[Dataset items]
----

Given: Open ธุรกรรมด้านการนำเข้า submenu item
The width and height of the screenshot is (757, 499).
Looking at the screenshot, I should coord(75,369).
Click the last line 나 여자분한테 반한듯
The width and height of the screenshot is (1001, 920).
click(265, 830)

----

Task directions:
Your answer must be an exact transcription of all the data above.

Problem solution:
Given: Open ธุรกรรมด้านการนำเข้า submenu item
The width and height of the screenshot is (757, 499).
Looking at the screenshot, I should coord(75,369).
Click the last line 나 여자분한테 반한듯
The width and height of the screenshot is (1001, 920).
click(265, 830)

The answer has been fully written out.